» ESTRATTO:

★ ★ ★

Diletta Menghinello è archeologa e blogger.

 

Laureata in Conservazione dei Beni Culturali presso l’Università della Tuscia di Viterbo, si è specializzata presso l’Università la Sapienza di Roma.

 

Archeologa on the road, ha maturato un’esperienza pluriennale nell’assistenza archeologica e nell’archeologia preventiva.

 

Dal 2009 gestisce il Gruppo Facebook USCIRE DAL TUNNEL DELL’ARCHEOLOGIA SI PUO’!!! e nel 2014 ha fondato il blog Archeopatia. Soliloqui, deliri, peregrinazioni e allucinazioni della parafilia dell’antico dai primi sintomi alla completa remissione.

 

Le abbiamo rivolto 15 domande a cui rispondere al volo.

 

Buona lettura!

 

*

 

1 – Nome?

 

Diletta Menghinello [disambiguazione: Diletta è il nome].

 

2 – Età (vera o mentale)?

 

Anagrafica 36. Mentale: a volte 7, a volte 65. Mediamente i conti tornano.

 

3 – Segni particolari?

 

Cinica tendente al nichilismo.

 

4 – Perché hai scelto di fare l’archeologa?

★ ★ ★

» BLOCCO DATI:
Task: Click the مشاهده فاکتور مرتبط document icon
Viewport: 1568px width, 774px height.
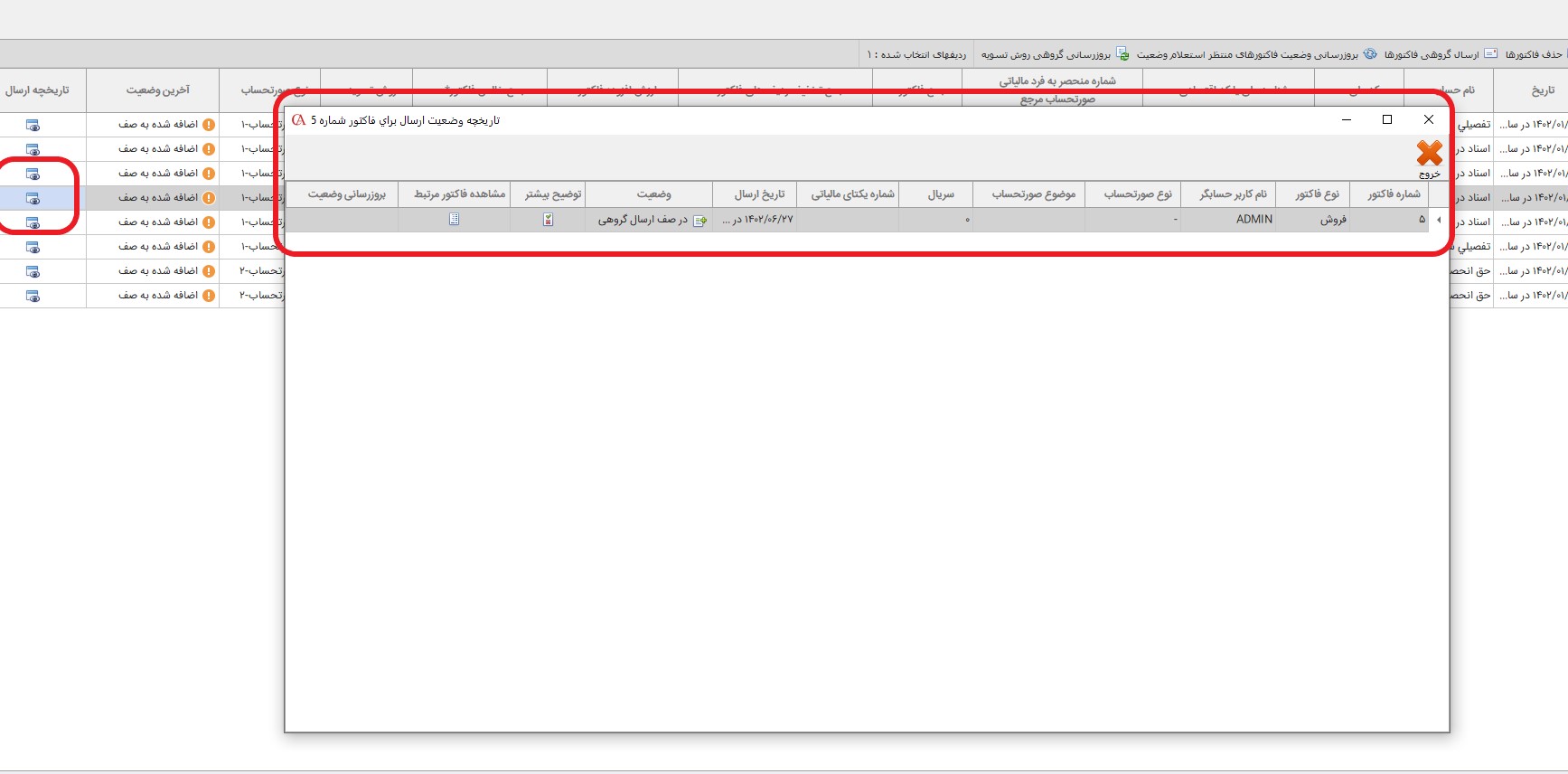Action: click(x=454, y=220)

★ ★ ★

» LAVORO RICHIESTO:
#1 Rispondi in base all'estratto su Diletta Menghinello:
(a) Presso quale università si è laureata in Conservazione dei Beni Culturali?
(b) In che anno ha fondato il blog Archeopatia?
(c) Quante domande le sono state rivolte?
#2 Riprendi l'estratto su Diletta Menghinello subito dopo l'ultima domanda riportata e prosegui l'intervista.

» RISULTATI FINALI:
#1
(a) Presso l'Università della Tuscia di Viterbo.
(b) Nel 2014.
(c) 15 domande.

#2
Qui devo evocare la nerd che è in me e parlare di “stratigrafie”, se non archeologiche, mentali. Substrato etrusco, madre amante della materia, immotivata avversione per il ben avviato studio paterno da geometra e cieca adesione al dogma radical chic acquisito al liceo classico che la cultura umanistica prima o poi paga. Il tutto drasticamente aggravato dal tentativo non riuscito di laurearmi in Giurisprudenza.

E il fatto che adesso io passi la maggior parte del tempo nei cantieri a rincorrere geometri e ingegneri vari rispettivamente a 1/2 e 1/4 del loro stipendio lo considero un capolavoro di ironia. La vita spesso ha un grande senso dell’umorismo.

 

5 – Perché fai ancora l’archeologa?

 

Perché a parte questo e la cameriera non so fare altro. E il secondo è un lavoro terribilmente faticoso.

 

6 – Che lavoro farai da grande?

 

Sfrutterò in modo ignobile gli averi dei miei avi aprendo B&B e orticelli bio con il recondito pensiero di riservarmi un pezzetto di terra su cui scavare abusivamente nei momenti di noia.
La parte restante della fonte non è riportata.